You will have doubtless asked yourself the same question at some point in the middle of one of those flinching skateboarding daydreams you’ve been having. It’s alright- we all have them.
What is this skating lark all about, exactly?
How can just standing sideways on the most simple of man’s transportative inventions come to represent so much? And it does represent much:
It can be argued that right now, today, skateboarding has become the most culturally influential performance art in history. And yet even that attempt to crystallise the ethereal nature of skate culture contains within it a load of turn- offs for other skateboarders.
Performance art? Come on. It’s just an exciting portal to innocence.
But if you accept that reality (and it is a reality), then how can it come to dominate every aspect of our lives, the way we look at the world around us, and how can it have changed the worlds of fashion, art, music, design, sport, TV, architecture- and (say it quietly) culture- forever?
Which it has, by anybody’s reading.
There are two really remarkable things about skating. The activity itself, and the people who are drawn into her orbit.
Skateboarding itself is so open, simple to appreciate, freedom- giving and essentially cool that there is no mystery in why it intoxicates; only the extent to which it does is hidden from Everybody Else.

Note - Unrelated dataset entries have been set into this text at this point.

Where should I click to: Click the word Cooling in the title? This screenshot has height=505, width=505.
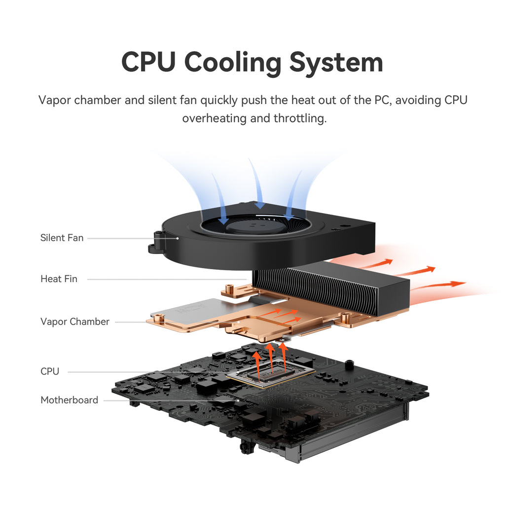[x=233, y=63]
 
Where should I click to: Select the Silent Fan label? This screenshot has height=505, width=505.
[x=62, y=238]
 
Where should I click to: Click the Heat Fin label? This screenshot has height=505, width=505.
[x=59, y=279]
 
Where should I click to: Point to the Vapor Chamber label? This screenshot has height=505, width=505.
[x=74, y=322]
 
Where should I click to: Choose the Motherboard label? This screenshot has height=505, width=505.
[x=69, y=400]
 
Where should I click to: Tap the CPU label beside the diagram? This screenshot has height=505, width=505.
[x=49, y=371]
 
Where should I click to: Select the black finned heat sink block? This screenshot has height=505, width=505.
[x=335, y=289]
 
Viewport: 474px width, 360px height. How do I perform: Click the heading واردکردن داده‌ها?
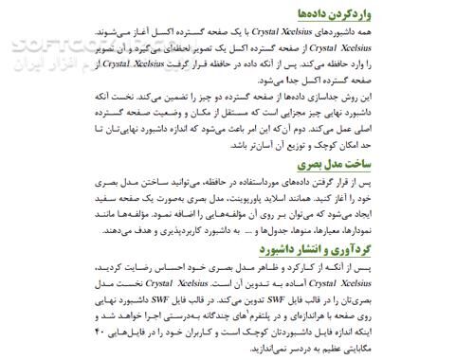(417, 13)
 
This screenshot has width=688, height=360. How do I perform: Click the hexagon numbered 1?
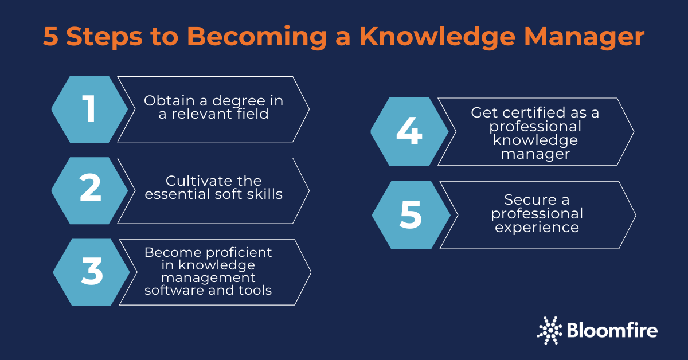89,109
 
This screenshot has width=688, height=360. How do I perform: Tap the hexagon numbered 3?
91,272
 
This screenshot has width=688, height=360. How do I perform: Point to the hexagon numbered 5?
411,215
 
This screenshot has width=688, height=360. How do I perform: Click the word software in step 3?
170,290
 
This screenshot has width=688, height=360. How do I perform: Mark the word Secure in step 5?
523,200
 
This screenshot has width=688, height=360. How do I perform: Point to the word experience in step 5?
537,228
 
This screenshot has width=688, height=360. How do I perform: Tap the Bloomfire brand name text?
612,330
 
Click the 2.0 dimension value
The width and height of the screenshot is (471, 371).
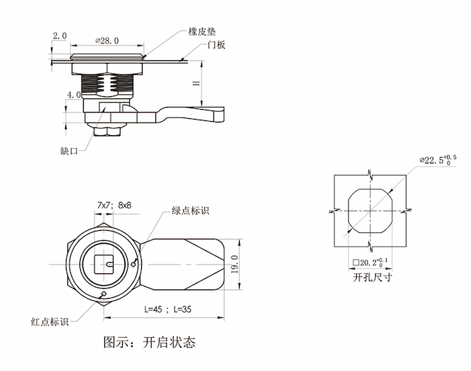coord(59,35)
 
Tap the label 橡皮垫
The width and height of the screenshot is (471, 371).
coord(201,31)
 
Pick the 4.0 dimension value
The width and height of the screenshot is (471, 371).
coord(73,94)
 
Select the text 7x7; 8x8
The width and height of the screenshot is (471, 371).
coord(115,205)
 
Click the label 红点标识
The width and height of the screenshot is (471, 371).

And then the people: because it is so democratic and unbridled, skating is like a kitchen knife through the frosted sponge cake of society, plunging through tiers, layers and tastes. You meet all kinds of people through skating, and we all have a single bashful, insightful passion in common.
So these two things every skater knows: it feels untouchable and it attracts a lot of varied people. After that nothing is agreed.
And here’s why: skateboarding means different things to different people, and all those views overlap all the time.
For some of us, it is about escape; for others it is about belonging.
For some it is real life; to other skaters, it is the antidote to real life.
For some it is the only real joy; for some it is a black beast which is never sated.
For some skateboarding means transport; for others it only leaves the trunk at the park gates.
For some it is the definitive act of post- modern social comment; for others it is competition for the looks and the lifestyle.
For some it is unspeakably glamorous, what Kerouac would surely have been; for others, skating is slightly embarrassing, a secret shame.
For some, it is the totality of their chance to express their difference from the next guy; for a few it is but one manifestation of their total otherness.
Because here’s the thing about skateboarding: all of it is real, and none of it. If that sounds elliptical look at it this way:
Nobody owns skateboarding and so we see in it a reflection of what we choose to, like the smile on a dog.
The openness to interpretation explains is how it can be tired and energised, commercial and underground, better than ever and worse than ever, artistic and athletic all at once.
It’s up to you what you want to see reflected in it; like that smiling dog- there if you want to see it, and not, if you don’t.
Ultimately with skateboarding, the activity itself is the only absolute truth.
The rest is as open to interpretation, as there are skaters to interpret it.
The rest is as open to interpretation, as there are skaters to interpret it.